Thursday, September 27, 2012

FULL COURT PRESS

From CounterPunch:

Upward Redistribution

Almost all of this discussion has focused narrowly on what the government actually takes from people in tax revenue and what it pays out in Social Security, unemployment insurance, and other benefits. This is unfortunate, because tax and transfer policy is the less important way in which the government helps or harms people.

And

We have also strengthened patent and copyright laws to make the monopolies granted stronger and longer. Currently we spend $300 billion a year on prescription drugs. If drugs were sold in a competitive market, we would save around $270 billion annually. This transfer from consumers to drug companies is about five times as large as the size of the Bush tax cuts to the richest 2 percent.
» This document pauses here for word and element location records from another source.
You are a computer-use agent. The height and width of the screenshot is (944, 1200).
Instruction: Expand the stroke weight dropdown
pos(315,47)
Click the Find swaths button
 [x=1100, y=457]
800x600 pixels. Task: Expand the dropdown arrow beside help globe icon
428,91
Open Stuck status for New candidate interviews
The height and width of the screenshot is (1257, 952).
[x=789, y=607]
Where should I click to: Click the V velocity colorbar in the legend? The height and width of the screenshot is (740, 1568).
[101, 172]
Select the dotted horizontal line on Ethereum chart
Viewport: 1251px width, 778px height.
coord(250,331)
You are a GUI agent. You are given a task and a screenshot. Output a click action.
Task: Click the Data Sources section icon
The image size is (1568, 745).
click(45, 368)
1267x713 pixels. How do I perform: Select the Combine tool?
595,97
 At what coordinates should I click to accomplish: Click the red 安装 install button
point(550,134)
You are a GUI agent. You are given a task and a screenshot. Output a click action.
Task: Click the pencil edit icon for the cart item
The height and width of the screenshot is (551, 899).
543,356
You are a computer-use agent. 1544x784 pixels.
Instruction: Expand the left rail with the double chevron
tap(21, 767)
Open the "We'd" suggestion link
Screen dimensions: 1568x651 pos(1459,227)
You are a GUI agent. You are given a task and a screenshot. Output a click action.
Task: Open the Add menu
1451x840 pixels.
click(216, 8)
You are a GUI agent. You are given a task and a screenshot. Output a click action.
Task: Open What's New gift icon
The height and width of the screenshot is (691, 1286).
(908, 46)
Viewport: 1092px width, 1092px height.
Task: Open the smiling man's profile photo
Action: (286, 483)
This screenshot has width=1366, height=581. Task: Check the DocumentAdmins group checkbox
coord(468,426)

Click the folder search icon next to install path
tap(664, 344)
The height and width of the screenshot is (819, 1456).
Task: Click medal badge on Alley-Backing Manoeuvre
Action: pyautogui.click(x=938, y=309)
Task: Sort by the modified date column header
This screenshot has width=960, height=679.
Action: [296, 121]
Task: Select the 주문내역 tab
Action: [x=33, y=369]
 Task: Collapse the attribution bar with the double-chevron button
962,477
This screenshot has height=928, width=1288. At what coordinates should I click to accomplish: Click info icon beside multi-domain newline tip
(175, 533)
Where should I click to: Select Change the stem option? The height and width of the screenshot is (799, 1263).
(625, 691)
Labor-management policy is another important area through which the government redistributes income. In the last three decades this policy has been much more friendly to management and hostile to workers. For example, in the Chicago teacher strike, Mayor Rahm Emanuel had gone to court and threatened strike leaders with fines and imprisonment if they did not end their strike.

More here.

Quite right.  It's not just the taxes.  Indeed, it's a full court press on working Americans, all to the benefit of that now controversial group that owns and operates the nation, that one percent of the top one percent, the filthy, filthy rich.  When the government is literally your plaything, you can rig almost the entire economy so as to fill your already full pockets.  Without the enforcement of already existing labor law, businesses can play the so-called "labor market" in countless ways, including pulling up stakes and moving to greener pastures when it looks like workers are thinking about unionizing, which is totally illegal, and on and on.  For that matter, increasing the minimum wage, which is now paying an adjusted for inflation rate equivalent to what workers were getting in 1960s, is dead on arrival when the plutocracy owns Congress.  It's taken decades since this started when Reagan took office, but we now live in an economy that has been structured of, by, and for the fabulously wealthy.

Of course, the justification has always been that "a rising tide lifts all the boats."  But I think it's now safe to say, beyond any doubt at all, that the rich have figured out how to make it such that only their boats rise.  Meanwhile, everybody else's boats just sink.  Why don't people understand this?